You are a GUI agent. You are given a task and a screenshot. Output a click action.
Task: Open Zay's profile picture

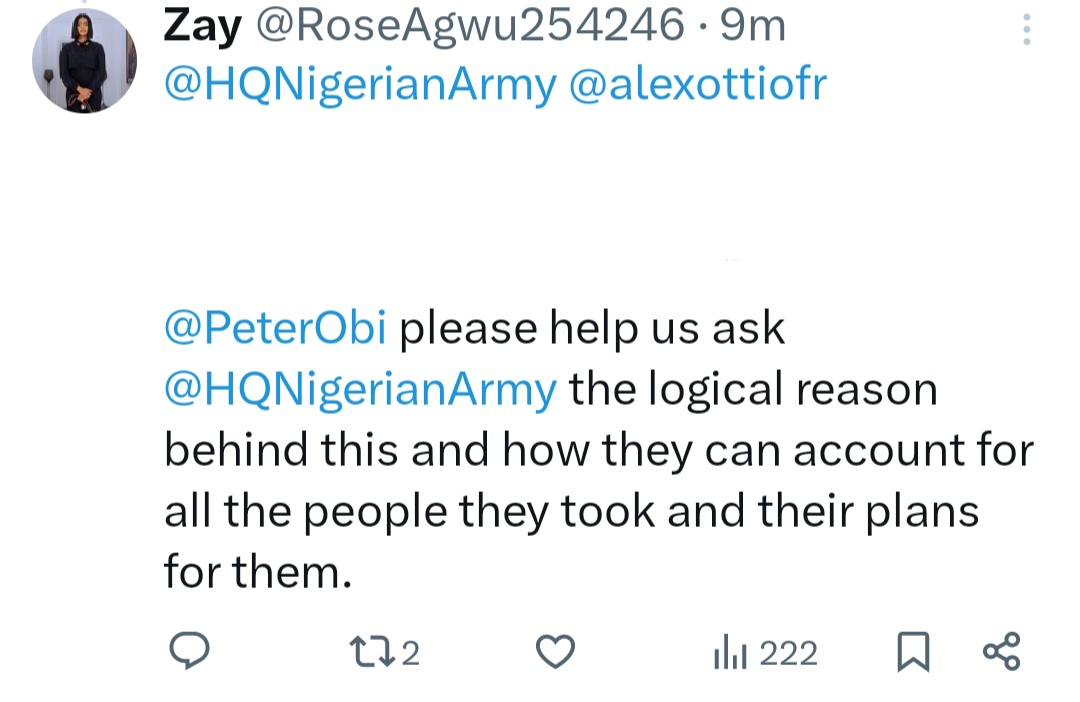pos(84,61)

--

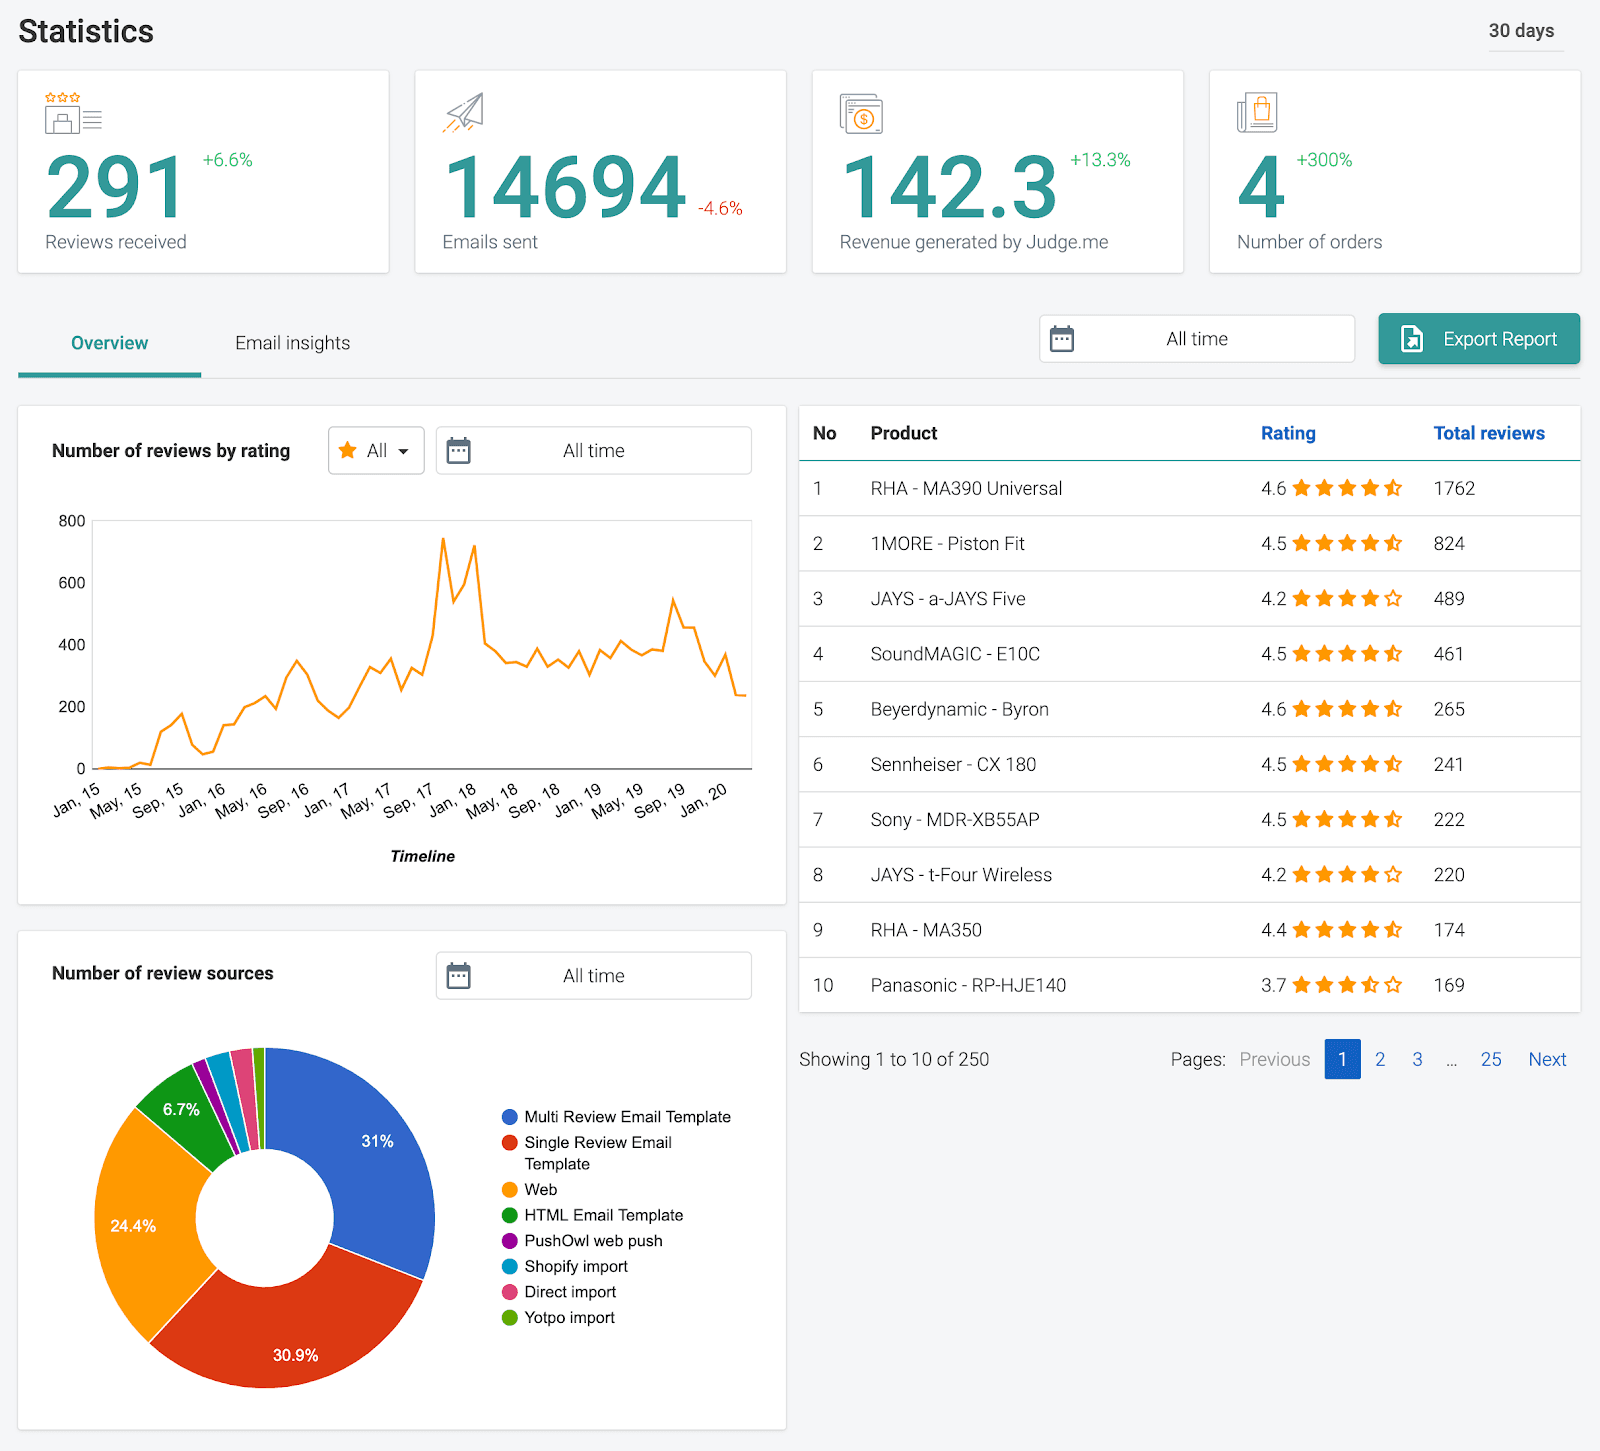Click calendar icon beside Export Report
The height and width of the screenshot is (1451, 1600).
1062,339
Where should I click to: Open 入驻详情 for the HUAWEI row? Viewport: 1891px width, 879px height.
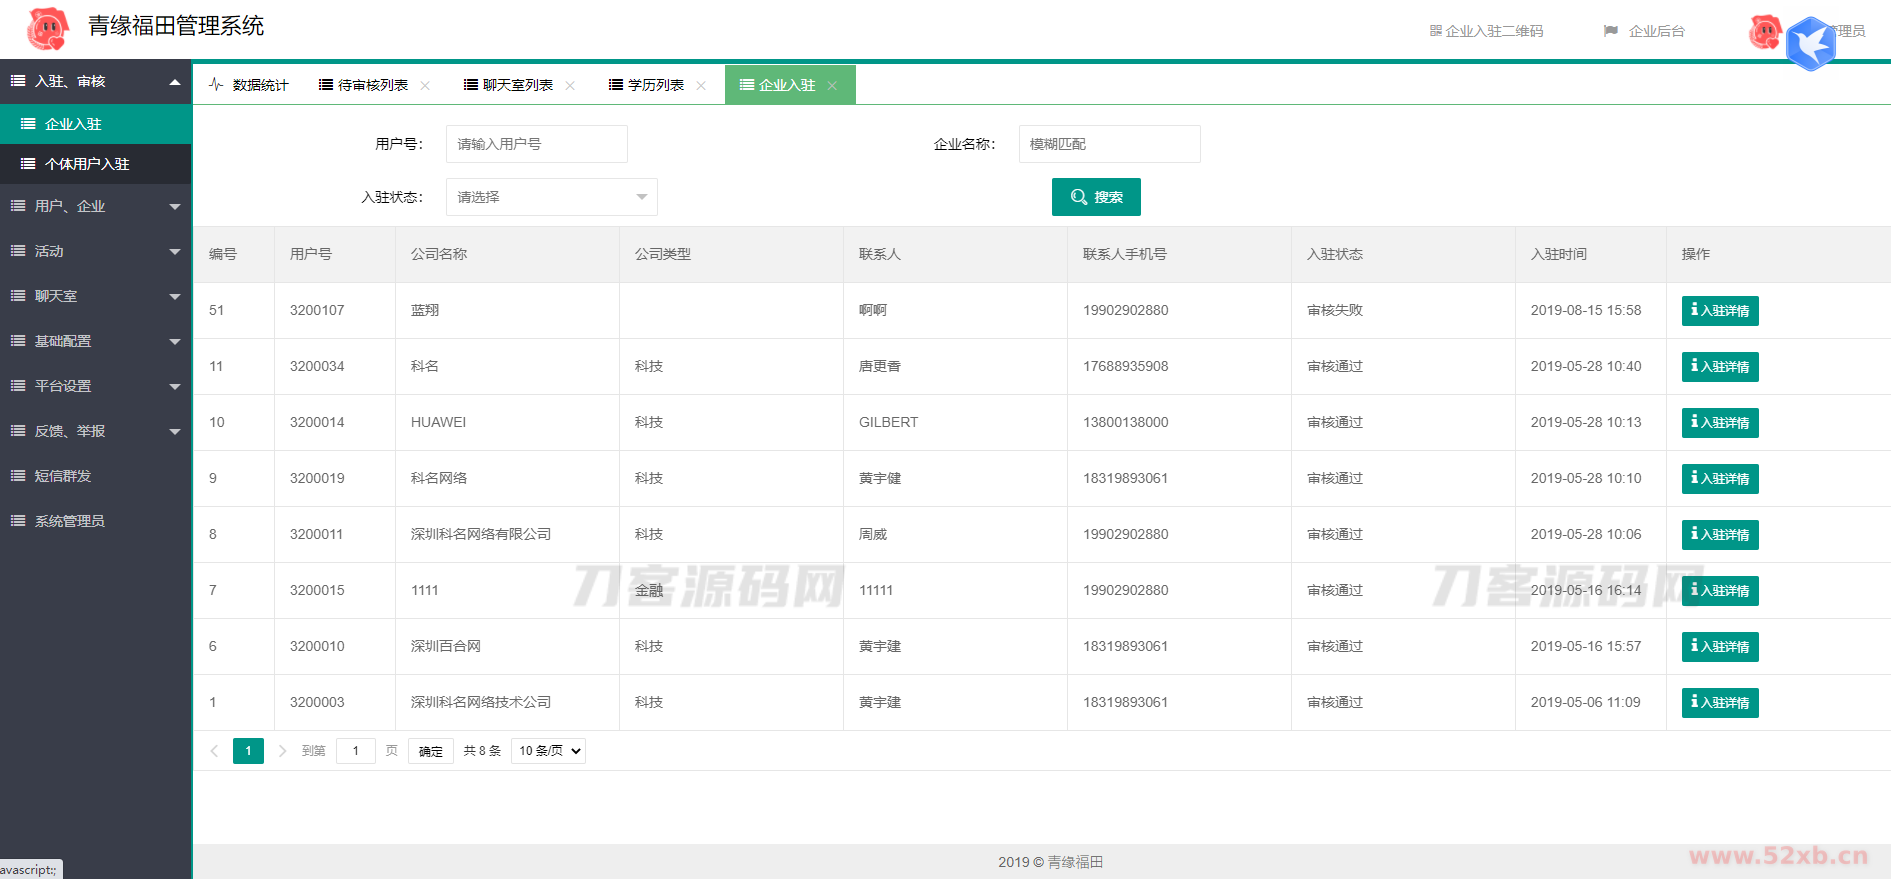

* * *

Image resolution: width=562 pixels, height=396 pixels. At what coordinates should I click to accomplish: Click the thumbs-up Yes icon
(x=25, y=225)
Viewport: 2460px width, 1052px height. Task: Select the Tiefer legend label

ASSIGNMENT. In the records, which lines use the word "Viewport"? Report them.

TASK OUTPUT.
Where should I click to: Open 入驻详情 for the HUAWEI row? Viewport: 1891px width, 879px height.
Viewport: 2460px width, 1052px height. Task: Select the Tiefer legend label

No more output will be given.